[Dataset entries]
================
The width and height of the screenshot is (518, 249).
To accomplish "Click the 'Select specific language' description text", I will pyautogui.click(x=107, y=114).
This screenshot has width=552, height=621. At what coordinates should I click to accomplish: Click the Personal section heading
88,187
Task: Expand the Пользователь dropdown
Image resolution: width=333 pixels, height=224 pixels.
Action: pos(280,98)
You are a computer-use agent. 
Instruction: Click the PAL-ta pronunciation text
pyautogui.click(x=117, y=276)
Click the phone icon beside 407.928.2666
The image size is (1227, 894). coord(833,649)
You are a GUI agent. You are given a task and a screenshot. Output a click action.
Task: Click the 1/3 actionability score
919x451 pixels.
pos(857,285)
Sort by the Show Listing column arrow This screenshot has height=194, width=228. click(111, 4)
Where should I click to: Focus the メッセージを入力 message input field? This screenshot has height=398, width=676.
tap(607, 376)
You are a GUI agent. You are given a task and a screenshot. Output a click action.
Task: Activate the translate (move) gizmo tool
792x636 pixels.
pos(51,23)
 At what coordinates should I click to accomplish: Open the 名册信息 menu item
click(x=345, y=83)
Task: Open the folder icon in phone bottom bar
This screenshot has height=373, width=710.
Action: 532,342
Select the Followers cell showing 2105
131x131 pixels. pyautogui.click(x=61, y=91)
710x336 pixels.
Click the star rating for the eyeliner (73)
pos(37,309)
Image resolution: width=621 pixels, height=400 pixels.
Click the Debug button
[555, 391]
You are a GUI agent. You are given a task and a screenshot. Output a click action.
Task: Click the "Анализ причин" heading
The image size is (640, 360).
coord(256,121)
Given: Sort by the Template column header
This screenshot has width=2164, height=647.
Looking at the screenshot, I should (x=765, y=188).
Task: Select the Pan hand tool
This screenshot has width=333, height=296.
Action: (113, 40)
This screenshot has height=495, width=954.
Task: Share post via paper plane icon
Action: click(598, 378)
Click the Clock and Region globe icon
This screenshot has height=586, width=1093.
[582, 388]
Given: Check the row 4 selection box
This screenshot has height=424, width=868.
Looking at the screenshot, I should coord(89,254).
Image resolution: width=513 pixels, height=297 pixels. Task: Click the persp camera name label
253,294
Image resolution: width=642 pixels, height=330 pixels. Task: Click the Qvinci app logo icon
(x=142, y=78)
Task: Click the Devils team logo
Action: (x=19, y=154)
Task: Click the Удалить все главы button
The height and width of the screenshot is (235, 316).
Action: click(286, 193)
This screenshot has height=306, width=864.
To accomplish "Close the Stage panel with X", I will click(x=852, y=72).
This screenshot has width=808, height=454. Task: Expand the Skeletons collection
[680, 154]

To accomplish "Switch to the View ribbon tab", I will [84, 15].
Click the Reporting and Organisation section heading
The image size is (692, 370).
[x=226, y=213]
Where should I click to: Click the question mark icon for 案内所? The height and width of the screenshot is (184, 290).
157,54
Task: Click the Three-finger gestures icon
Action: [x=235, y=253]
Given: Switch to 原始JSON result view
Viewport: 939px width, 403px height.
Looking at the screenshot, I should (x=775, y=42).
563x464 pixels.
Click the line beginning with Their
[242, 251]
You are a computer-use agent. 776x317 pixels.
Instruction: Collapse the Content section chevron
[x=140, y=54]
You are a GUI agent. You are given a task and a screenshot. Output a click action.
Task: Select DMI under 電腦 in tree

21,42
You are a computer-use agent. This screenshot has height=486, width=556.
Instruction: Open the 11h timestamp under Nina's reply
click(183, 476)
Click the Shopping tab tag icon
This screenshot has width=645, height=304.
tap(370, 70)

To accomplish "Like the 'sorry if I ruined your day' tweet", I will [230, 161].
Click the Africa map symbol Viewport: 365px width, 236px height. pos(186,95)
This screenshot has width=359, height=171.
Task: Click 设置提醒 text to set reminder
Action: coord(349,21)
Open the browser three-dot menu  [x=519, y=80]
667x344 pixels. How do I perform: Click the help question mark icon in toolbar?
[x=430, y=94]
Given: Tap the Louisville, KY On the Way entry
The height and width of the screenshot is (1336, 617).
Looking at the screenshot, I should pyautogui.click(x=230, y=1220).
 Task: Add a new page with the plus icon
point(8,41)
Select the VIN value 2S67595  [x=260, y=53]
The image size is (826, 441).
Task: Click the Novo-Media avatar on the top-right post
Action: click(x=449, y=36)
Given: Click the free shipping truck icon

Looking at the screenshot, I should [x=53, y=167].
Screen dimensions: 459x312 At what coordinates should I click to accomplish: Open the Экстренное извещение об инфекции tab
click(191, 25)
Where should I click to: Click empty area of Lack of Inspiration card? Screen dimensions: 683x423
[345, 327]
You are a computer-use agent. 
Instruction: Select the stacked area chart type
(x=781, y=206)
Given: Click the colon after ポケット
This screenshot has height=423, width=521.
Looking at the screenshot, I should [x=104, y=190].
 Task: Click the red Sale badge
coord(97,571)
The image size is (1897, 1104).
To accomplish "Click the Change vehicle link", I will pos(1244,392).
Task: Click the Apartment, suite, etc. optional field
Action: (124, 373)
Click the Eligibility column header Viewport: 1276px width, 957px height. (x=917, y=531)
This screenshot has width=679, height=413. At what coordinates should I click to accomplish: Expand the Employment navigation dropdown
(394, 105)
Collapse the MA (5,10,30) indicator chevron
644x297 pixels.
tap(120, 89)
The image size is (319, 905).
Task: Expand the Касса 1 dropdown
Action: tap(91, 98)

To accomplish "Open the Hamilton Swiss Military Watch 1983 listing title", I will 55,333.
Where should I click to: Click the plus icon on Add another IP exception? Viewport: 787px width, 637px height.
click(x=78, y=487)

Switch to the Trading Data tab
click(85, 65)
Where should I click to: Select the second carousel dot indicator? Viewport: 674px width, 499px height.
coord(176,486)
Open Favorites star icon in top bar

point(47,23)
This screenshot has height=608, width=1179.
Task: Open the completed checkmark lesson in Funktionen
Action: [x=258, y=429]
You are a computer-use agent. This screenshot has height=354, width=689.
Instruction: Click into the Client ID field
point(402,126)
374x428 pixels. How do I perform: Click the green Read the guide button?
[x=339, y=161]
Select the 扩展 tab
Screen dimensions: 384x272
================
### Task statement
Only this range is to be output: the line that contains "Collapse the MA (5,10,30) indicator chevron" through the last line of the records above, both inclusive.

### Solved exercise
Collapse the MA (5,10,30) indicator chevron
644x297 pixels.
tap(120, 89)
The image size is (319, 905).
Task: Expand the Касса 1 dropdown
Action: tap(91, 98)

To accomplish "Open the Hamilton Swiss Military Watch 1983 listing title", I will 55,333.
Where should I click to: Click the plus icon on Add another IP exception? Viewport: 787px width, 637px height.
click(x=78, y=487)

Switch to the Trading Data tab
click(85, 65)
Where should I click to: Select the second carousel dot indicator? Viewport: 674px width, 499px height.
coord(176,486)
Open Favorites star icon in top bar

point(47,23)
This screenshot has height=608, width=1179.
Task: Open the completed checkmark lesson in Funktionen
Action: [x=258, y=429]
You are a computer-use agent. This screenshot has height=354, width=689.
Instruction: Click into the Client ID field
point(402,126)
374x428 pixels. How do I perform: Click the green Read the guide button?
[x=339, y=161]
Select the 扩展 tab
Screen dimensions: 384x272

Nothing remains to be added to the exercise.